At least it was. In truth, Hollywood stumbled onto Somalia’s piracy phenomenon rather late. In the last three years, pirate strikes in Somali waters have plummeted 95 per cent to a meagre seven incidents in 2013; none were successful.
Piracy in Southeast Asia, meanwhile, is accelerating.
Attacks and attempted attacks in the waters of Indonesia — which controls much
of the Malacca Strait and its environs — totalled 107 last year. That’s a 700
per cent increase in just five years.
The German insurance firm Allianz, which released these
figures in a new report, is now sounding a warning: Southeast Asian piracy must
be reined in before it’s too late.
The attacks mostly amount to “opportunistic thefts
carried out by small bands,” according to Allianz, but these syndicates could
potentially “escalate into a more organized piracy model.”
Modern-day captains plying risky waters look to a guide
called the BMP. Based on intel from Western navies and shipping firms, it
offers tactics on avoiding pirates and — if that doesn’t work — fending them
off and surviving abduction.
The guide’s best advice? Go really fast. No pirates have
ever boarded a ship pushing 18 knots, or nearly 34 kilometres per hour, the
guide says.
But that’s practically impossible in the Strait of
Malacca.
The channel is simply too crowded and too shallow.
Gigantic vessels are instead forced to churn through at slow speeds that invite
pirates in fast-moving skiffs. (To save fuel, today’s cargo ships often travel
at about 22 kilometres per hour.)
Indonesian pirates typically have different tactics from
their Somali counterparts, who’ve made headlines by invading vessels and
demanding multimillion-dollar ransoms.
In the Malacca Strait, pirates like to get in and get
out. Their “modus operandi isn’t to kidnap,” according to Tim Donney, an
Allianz marine risk consultant. “These pirates just want the cash aboard the
vessel or to rob the crew of any valuables.”
Indonesia isn’t nearly as lawless as Somalia. But both are
coastal nations where poverty is rife and police are ill-equipped. Both also
happen to be situated on routes trafficked by wealthy nations’ trade vessels.
“Most piracy takes place in areas where people are poor.
Their livelihood has been taken from them by globalization, civil unrest or
war,” writes Nigel Cawthorne, author of the book Pirates of the 21st Century.

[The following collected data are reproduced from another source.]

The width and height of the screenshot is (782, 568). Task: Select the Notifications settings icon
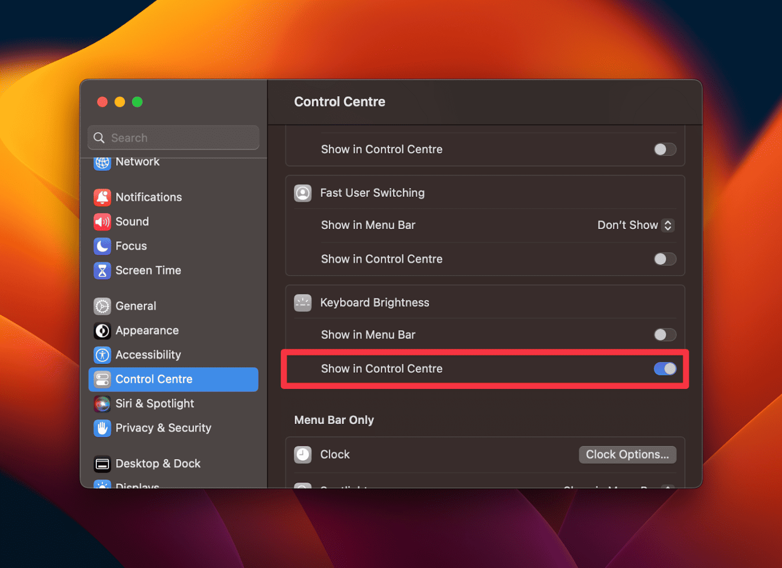(x=102, y=197)
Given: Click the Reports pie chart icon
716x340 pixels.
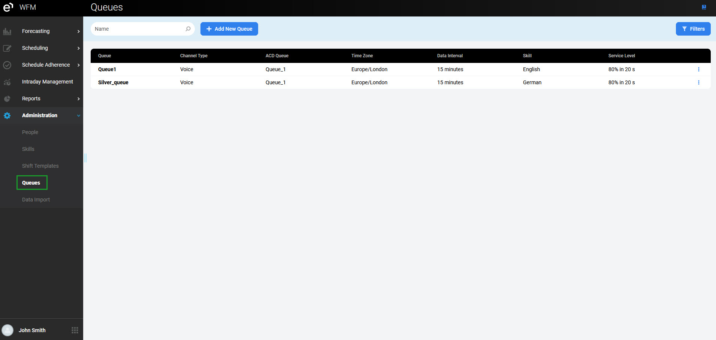Looking at the screenshot, I should click(7, 99).
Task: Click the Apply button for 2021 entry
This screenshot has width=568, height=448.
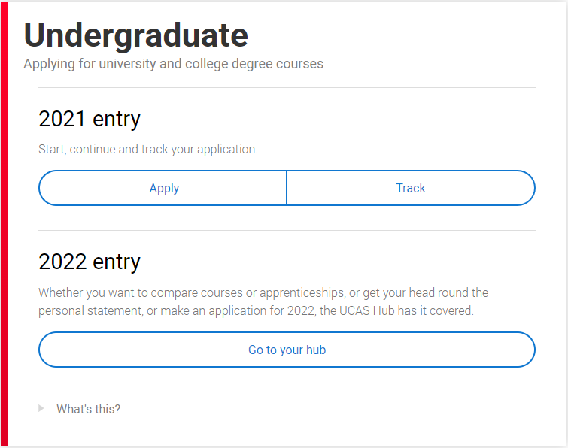Action: click(x=163, y=188)
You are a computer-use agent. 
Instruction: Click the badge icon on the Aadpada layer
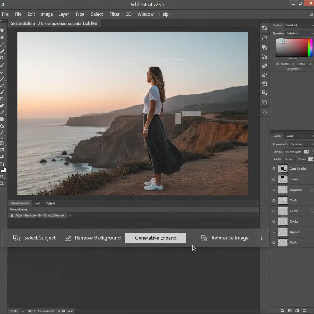(312, 190)
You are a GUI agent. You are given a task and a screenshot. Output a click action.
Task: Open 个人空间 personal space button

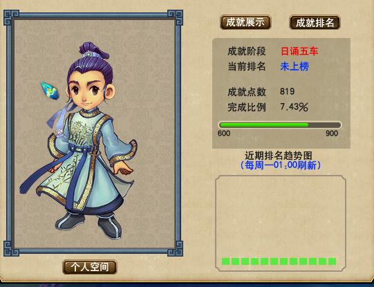90,267
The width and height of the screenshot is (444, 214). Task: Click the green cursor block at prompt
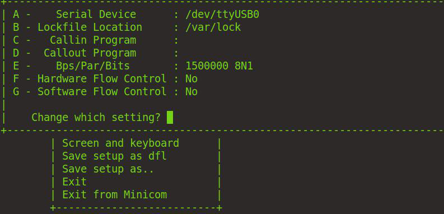(170, 117)
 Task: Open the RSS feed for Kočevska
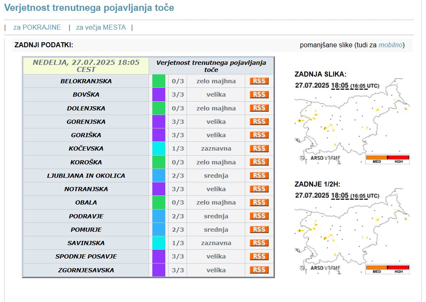coord(259,148)
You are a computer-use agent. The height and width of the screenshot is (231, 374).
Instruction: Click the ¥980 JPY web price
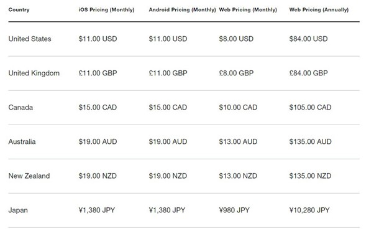click(x=234, y=210)
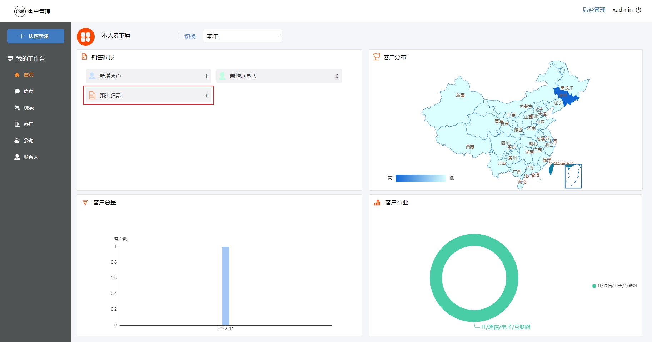Click the map's high-low color gradient bar
The image size is (652, 342).
pyautogui.click(x=421, y=178)
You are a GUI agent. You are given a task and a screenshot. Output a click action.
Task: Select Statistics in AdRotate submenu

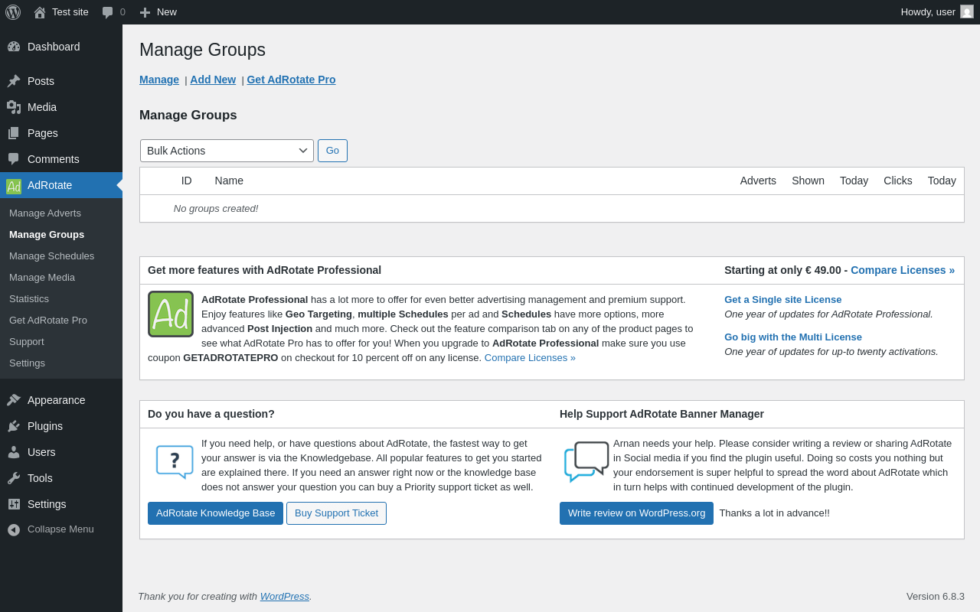tap(29, 299)
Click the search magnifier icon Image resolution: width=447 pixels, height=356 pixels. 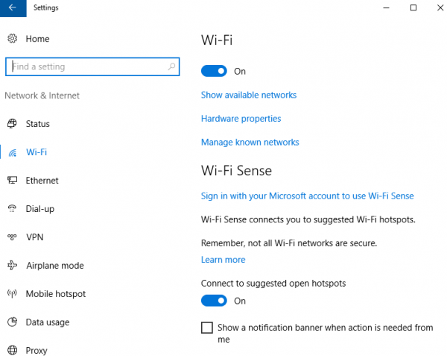tap(171, 66)
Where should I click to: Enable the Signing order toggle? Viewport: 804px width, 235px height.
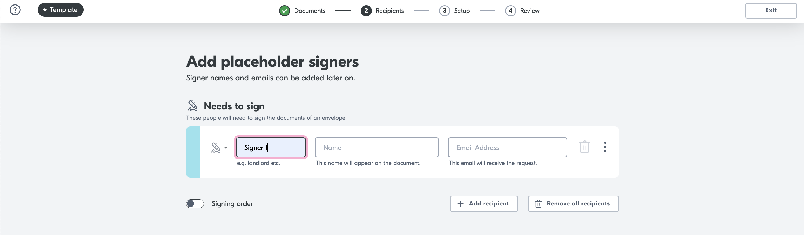point(195,204)

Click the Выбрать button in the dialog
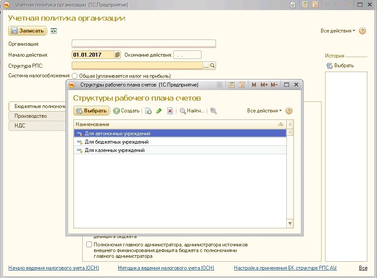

Somalia’s turnaround is owed to several factors: NATO- and
EU-backed naval patrols, ships hiring on-board riflemen and, perhaps most
importantly, a new Somali government working to stabilize its lawless coast.
Somali pirates also forced the shipping industry to get
creative. They’ve come up with effective pirate-proofing techniques that could
be applied to more ships entering the Malacca Strait.
The BMP recommends blasting approaching pirates with hot
water, ringing ships with razor wire and even installing electric fencing.
Discharging foam, according to the manual, is “effective as it is
disorientating and very slippery.”
Piracy along the Malacca Strait route should be easier to
fight than in Somalia. All of the nations patrolling the strait have
functioning governments, committed to fighting the problem, and are financially
incentivized to maintain a bandit-free trade route.
Piracy poses no existential threat to the shipping industry.
Considering the volume of international trade, losses from piracy “amount to
little more than a rounding error,” according to piracy analyst Martin N.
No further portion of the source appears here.